A robust trading system is one that can withstand a variety of market conditions across many markets and time frames. A robust system is not overly sensitive to the actual values of the parameters it uses. It is not likely to be the worst or best performer, when traded over a “long” time (perhaps 2 years or more). Such a system is usually a trend-following system, which cuts losses immediately and lets profits run. This philosophy, called TOPS COLA, merely says “take our profits slowly” and “cut off losses at once.”
Two examples of robust systems are a moving-average cross-over system and a price-range breakout system. Both systems are well known, and are widely traded in some form or another. The trades from these trading systems typically last more than 20 days.
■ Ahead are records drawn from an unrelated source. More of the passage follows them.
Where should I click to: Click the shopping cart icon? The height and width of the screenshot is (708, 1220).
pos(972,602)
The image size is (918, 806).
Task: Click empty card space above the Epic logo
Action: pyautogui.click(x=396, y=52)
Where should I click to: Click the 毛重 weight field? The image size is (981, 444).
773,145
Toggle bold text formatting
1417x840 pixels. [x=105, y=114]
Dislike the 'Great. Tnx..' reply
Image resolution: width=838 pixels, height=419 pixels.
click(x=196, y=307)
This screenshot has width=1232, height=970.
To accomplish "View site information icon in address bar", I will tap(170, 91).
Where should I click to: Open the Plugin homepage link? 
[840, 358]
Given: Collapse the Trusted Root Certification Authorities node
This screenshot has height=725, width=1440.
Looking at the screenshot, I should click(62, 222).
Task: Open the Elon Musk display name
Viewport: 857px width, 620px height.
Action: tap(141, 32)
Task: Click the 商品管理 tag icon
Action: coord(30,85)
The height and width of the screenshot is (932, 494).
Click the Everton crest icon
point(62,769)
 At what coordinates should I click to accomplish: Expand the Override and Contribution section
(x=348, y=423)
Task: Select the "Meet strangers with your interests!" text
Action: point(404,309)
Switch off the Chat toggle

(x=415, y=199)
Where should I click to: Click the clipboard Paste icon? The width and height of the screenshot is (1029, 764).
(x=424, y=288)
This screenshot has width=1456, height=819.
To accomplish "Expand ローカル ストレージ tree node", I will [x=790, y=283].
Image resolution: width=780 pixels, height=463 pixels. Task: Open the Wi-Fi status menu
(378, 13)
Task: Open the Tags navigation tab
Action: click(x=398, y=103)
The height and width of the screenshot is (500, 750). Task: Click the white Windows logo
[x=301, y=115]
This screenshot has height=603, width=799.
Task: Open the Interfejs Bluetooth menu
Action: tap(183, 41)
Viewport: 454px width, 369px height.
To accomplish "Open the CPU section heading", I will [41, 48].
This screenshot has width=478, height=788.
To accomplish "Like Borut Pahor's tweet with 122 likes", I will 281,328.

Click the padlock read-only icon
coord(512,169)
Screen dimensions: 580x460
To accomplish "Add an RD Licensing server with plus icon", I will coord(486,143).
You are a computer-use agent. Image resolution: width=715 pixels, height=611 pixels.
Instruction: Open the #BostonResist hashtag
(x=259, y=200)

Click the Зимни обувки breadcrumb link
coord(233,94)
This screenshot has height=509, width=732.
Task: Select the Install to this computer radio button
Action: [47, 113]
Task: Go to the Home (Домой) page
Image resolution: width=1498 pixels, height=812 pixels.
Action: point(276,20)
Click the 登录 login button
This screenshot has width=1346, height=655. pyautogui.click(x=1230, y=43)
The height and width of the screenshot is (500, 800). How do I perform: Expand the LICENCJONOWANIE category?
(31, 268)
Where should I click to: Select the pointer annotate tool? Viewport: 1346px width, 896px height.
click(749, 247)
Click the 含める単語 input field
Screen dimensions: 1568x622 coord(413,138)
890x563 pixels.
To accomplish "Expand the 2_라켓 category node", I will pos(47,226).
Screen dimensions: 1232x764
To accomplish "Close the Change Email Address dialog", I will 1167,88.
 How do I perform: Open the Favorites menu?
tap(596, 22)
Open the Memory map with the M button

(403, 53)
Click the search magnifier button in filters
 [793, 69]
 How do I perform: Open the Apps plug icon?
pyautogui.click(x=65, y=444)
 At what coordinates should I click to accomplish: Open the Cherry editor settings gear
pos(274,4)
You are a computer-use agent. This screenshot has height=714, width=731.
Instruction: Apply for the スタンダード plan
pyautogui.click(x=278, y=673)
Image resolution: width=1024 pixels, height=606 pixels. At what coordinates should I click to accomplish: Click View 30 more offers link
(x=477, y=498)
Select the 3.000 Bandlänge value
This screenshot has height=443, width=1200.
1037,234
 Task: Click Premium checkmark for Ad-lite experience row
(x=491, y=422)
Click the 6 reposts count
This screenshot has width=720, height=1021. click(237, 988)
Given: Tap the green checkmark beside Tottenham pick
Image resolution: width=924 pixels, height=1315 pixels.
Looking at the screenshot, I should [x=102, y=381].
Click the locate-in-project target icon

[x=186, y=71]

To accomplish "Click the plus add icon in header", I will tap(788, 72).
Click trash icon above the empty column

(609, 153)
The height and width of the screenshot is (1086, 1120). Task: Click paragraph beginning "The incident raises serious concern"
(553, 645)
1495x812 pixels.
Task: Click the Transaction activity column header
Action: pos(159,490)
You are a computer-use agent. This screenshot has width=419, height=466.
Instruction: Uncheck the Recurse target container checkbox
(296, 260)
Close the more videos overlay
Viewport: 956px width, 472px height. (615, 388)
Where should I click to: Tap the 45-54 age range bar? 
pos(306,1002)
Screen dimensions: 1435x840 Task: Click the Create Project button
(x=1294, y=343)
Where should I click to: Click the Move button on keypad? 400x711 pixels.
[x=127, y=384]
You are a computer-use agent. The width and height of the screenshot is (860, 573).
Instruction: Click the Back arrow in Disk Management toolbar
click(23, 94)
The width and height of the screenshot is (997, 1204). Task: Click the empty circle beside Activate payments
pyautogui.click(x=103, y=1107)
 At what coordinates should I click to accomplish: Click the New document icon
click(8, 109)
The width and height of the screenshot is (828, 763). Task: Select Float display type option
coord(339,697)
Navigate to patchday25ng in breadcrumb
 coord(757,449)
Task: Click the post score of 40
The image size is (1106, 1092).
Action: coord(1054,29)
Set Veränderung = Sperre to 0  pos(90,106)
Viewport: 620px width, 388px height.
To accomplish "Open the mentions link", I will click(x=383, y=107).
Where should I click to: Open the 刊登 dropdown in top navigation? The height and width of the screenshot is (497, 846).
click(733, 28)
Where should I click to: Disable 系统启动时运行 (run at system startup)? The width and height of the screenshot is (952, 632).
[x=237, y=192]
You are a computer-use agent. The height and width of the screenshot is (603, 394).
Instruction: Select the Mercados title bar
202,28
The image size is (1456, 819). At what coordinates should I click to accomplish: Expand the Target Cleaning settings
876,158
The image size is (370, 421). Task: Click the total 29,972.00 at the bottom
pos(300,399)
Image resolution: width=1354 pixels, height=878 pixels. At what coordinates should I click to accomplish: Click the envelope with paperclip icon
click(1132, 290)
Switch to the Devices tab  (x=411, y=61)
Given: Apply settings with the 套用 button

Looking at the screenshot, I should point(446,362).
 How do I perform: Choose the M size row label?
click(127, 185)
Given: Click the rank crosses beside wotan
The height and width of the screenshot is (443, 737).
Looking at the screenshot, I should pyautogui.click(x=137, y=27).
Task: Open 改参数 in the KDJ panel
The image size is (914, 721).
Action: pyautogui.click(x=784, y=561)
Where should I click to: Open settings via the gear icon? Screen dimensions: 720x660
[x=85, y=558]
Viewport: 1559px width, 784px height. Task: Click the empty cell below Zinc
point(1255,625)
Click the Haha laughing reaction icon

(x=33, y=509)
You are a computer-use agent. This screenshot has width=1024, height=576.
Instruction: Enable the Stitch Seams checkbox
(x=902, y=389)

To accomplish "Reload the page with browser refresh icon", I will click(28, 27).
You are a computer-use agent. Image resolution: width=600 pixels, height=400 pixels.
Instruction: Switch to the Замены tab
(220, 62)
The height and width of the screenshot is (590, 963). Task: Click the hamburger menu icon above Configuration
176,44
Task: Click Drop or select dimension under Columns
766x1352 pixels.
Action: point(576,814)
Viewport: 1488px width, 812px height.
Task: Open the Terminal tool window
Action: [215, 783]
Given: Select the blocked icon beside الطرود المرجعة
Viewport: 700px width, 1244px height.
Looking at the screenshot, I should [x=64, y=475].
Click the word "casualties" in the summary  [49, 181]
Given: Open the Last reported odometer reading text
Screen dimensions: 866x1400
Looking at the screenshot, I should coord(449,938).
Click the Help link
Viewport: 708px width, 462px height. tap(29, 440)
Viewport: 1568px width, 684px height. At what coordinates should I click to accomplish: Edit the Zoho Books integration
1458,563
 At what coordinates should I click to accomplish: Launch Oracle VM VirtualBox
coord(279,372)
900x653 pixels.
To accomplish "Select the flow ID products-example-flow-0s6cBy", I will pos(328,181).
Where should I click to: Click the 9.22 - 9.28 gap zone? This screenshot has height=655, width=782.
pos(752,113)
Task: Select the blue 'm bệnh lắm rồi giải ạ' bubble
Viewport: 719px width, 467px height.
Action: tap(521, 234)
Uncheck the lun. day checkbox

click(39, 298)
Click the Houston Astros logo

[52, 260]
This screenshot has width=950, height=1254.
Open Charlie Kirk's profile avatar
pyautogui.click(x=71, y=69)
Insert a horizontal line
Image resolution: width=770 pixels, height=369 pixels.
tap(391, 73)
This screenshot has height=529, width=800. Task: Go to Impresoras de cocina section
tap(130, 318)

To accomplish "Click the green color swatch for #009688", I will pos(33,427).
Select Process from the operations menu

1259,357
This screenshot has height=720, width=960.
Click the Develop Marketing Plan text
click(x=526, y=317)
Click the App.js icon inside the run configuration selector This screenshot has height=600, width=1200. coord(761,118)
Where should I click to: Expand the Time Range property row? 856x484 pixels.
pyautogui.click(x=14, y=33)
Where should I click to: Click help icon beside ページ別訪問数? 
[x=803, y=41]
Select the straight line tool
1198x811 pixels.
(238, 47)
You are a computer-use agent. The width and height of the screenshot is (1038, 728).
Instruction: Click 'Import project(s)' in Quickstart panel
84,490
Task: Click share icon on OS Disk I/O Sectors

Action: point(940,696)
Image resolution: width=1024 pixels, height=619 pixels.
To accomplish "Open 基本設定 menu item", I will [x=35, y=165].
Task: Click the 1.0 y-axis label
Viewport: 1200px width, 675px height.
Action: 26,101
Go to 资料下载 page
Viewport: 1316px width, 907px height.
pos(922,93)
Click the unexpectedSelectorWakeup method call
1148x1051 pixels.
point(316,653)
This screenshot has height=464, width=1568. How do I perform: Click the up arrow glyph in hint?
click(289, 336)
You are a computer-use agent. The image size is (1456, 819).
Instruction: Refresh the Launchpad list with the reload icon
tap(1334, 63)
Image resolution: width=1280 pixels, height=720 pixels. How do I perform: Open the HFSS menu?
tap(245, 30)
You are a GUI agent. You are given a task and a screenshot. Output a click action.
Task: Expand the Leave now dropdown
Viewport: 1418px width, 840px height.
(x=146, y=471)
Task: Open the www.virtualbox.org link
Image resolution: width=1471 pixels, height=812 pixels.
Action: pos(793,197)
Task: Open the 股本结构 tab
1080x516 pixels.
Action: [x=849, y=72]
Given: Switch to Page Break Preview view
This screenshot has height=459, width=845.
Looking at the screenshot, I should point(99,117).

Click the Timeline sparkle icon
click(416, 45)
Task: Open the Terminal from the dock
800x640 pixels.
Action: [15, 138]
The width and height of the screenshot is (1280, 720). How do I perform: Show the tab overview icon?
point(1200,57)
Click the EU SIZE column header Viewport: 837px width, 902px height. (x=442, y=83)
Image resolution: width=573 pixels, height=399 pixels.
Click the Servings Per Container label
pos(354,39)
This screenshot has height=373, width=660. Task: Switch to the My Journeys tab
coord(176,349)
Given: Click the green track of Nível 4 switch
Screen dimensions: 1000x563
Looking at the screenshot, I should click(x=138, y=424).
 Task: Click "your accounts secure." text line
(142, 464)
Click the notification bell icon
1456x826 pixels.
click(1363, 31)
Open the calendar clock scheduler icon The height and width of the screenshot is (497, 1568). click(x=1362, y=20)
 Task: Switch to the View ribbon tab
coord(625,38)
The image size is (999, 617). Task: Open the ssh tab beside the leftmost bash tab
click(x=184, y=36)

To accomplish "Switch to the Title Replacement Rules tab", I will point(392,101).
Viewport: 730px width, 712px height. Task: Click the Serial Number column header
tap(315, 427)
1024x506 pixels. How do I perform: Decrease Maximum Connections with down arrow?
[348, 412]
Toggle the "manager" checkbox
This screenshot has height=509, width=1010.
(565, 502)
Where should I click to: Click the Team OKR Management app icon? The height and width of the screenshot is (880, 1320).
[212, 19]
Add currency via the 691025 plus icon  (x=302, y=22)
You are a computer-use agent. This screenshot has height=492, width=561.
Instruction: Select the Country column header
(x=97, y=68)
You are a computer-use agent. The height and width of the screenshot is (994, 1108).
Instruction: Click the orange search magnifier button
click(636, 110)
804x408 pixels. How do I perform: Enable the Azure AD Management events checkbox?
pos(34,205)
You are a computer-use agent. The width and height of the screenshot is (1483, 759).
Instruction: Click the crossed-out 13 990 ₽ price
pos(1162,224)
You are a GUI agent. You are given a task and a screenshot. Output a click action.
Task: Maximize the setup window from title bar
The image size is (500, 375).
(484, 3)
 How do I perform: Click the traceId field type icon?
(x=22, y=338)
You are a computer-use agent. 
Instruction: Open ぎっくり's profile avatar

Hence I classify them as intermediate-term systems. They are trend-following in nature, in that they make money in trending markets and lose money in non trending markets. The typical system has a winning record of 35 to 45 percent, with an average trade of more than $200. I will discuss these systems in detail later.
The key feature to note is that, when systematically implemented over a “long” time and over many markets, robust systems tend to be, on the whole, profitable. If executed correctly, they guarantee entry in the direction of the intermediate trend, cut off losses quickly, and let profits run. Countless variations of these systems exist, and trend-following systems seem to account for a large percentage of professionally managed accounts.
Robust trading systems do not make many assumptions about market behavior, have relatively few variables or parameters, and do not change their parameters in response to market action. There is no sharp drop in performance due to small changes in the values of system variables. Such systems are worthy of consideration in most portfolios, and are reasonably reliable. In addition, they are easy to implement.